I could go on for days, even weeks, about how vast music is these days. There’s so many styles, so many aesthetics, so many genres and so many subgenres that it’s understandable for the casual fan to have trouble keeping track. There’s even times where another creative medium will cross over into the sonic landscape, like video games for example. When this happens it creates a genre called chiptune and Battlemode from Boston are an underground example of a band exhibiting this style. The duo of Biff & Kris will be performing at the News Cafe on 43 Broad Street in Pawtucket on November 20 with Somerville, Massachusetts artist Sam Mulligan, fellow Bostonians Your Friends In Hell and Providence coffee fueled electro punks The Electric Dugans.

I recently had a chat with both Biff & Kris about how this band came to be, making music with a Game Boy, a single they put out over the summer and an EP that’ll be following it up.

Rob Duguay: What inspired the both of you to start this project in the first place? What made you want to make a band like this?

Biff: We play video game music like what you’d hear on a Game Boy and you can play it on a computer. We each started off as individual artists, Kris as Astrologic and I was Simple Cup. We started playing solo shows and then we kind of started collaborating.

Kris: We’ve played so many shows together that we decided that we’d start our own band and at first it started with just us making beats but we wanted to push the genre of chiptune a little further because there’s not a lot of bands that abide by the style, it’s mostly just instrumental music.

B:: Yeah.

K: We wanted to combine our love for ‘90s pop music and ‘90s synth pop with our love of chiptune while bringing singing into it and rapping.

RD: Do you literally take a Game Boy and make it into a musical instrument or do you just take samples of things from the internet that are eight bit recordings? How do you make this all into a sound? How do you put this all into your music?

K: It generally starts with me. I have a Game Boy that I make the beats on and there’s a cartridge you can put roms on to. Someone made a rom that’s a program you can make beats on through the four sound channels on the Game Boy. It all starts with this program called Little Sound DJ that someone made for the Game Boy on a flash cartridge and then I kind of make a beat on there while Biff jumps on with his melodic classical expertise. Then we work it out into a song after that.

B: I always kind of explain it as if you’re a little older like Kris and I, not that we’re super old, there was a game called Mario Paint and it had a function where you could write music on the game itself. It’s similar to that if you’re more familiar with that reference.

RD: I am, I remember when that game came out during the ’90s. What are some of your favorite video games? Do you guys like the 2-d eight bit games or do you like games that span all sorts of systems, graphics and all that stuff?

K: We love all the games.

B: My personal favorites are the Mega Man series and I started getting into chiptune through the Scott Pilgrim vs. The World game which features a soundtrack made by Anamanguchi, they’re a cool band.

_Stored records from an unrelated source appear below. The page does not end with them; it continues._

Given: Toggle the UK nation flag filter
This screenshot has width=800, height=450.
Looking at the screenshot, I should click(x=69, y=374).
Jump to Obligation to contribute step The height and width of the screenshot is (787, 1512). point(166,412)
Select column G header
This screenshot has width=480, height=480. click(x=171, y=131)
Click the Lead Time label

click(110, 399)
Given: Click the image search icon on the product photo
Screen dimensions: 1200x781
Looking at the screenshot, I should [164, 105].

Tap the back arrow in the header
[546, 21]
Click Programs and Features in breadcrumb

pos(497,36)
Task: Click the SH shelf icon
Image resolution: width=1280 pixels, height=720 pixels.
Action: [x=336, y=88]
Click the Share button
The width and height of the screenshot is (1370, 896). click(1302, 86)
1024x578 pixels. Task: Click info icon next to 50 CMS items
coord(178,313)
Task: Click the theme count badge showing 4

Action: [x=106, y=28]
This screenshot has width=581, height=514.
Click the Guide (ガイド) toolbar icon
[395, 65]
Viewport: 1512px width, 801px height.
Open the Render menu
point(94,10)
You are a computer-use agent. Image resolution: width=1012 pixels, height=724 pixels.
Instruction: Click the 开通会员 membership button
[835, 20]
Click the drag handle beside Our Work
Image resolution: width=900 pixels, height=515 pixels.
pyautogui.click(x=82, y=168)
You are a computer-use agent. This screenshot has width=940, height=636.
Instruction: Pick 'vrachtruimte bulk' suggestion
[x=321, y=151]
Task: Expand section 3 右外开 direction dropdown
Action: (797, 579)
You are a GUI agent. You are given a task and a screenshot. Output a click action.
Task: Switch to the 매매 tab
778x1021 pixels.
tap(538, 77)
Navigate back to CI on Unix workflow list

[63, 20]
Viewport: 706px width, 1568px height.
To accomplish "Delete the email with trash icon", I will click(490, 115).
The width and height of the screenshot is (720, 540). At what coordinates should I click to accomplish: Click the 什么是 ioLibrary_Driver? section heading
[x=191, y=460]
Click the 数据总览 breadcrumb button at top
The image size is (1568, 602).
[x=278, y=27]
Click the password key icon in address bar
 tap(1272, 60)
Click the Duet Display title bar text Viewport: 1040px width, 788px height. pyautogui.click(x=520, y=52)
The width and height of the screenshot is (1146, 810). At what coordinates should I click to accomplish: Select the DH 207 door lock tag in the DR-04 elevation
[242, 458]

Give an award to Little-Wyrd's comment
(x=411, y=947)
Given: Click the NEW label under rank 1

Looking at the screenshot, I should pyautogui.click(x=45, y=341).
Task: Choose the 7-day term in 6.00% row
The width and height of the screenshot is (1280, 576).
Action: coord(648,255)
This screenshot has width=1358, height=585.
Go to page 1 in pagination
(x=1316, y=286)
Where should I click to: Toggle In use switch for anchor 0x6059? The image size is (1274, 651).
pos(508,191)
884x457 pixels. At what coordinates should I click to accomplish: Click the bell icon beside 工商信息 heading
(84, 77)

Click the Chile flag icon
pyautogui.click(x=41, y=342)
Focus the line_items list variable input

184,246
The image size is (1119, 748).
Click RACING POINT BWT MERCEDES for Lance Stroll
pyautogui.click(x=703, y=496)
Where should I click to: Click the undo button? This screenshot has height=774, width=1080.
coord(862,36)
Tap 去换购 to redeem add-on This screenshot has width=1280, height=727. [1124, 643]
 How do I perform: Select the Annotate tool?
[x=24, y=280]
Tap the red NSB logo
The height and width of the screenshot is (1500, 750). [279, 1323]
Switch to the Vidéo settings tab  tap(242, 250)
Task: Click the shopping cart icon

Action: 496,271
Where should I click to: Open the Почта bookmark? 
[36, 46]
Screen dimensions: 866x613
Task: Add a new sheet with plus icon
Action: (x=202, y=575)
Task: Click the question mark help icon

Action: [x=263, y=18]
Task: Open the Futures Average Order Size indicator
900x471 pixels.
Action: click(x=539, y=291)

K: It’s a newer game but it’s made in an eight bit format so that old style is still being made to this day and it’s newer content. I love the eight bit games but my favorite system is Nintendo 64, I love The Legend of Zelda: Ocarina Of Time and I love Gamecube as well but we still enjoy a lot of the classics.

RD: When it comes to flash games on the internet there definitely seems to be an eight bit revival where you find a lot of old school games or games that are directly inspired by the eight bit format, which is pretty cool. Back in July, you guys released the single “Midnight Blue”. Is there a certain vision behind the track? What was the experience like recording it?

B: We actually were transitioning from one band to another, we kind of rebranded. We used to be known as Try Hard while being focused on rap chiptune and I played the violin so it was kind of like a hodgepodge genre. Then we shifted into something a bit more structured and this was the first song to kind of lead us into that direction. We did a lot of editing and a lot of sculpting down from our original sound to something that would help us reach more listeners. Not sell out but just reach more people and be more understandable. “Midnight Blue” is about Kris’ cat Smoki and it’s our entrance into a new sound.

RD: Can we expect an EP or a full-length album to follow up the single at some point in the future? Do you just plan on putting out singles on a timely basis? That seems to be something a lot of bands are doing these days.

K: We hope to release a full-length album with “Midnight Blue” being the first single from it. We have a lot of songs written and it’s about an album’s worth.

B: Our goal is to have a five or six track EP out by the spring and we have a song called “B.F.F.” that’ll be out later this month with our friend Sam Mulligan. We plan on releasing singles up until our EP release.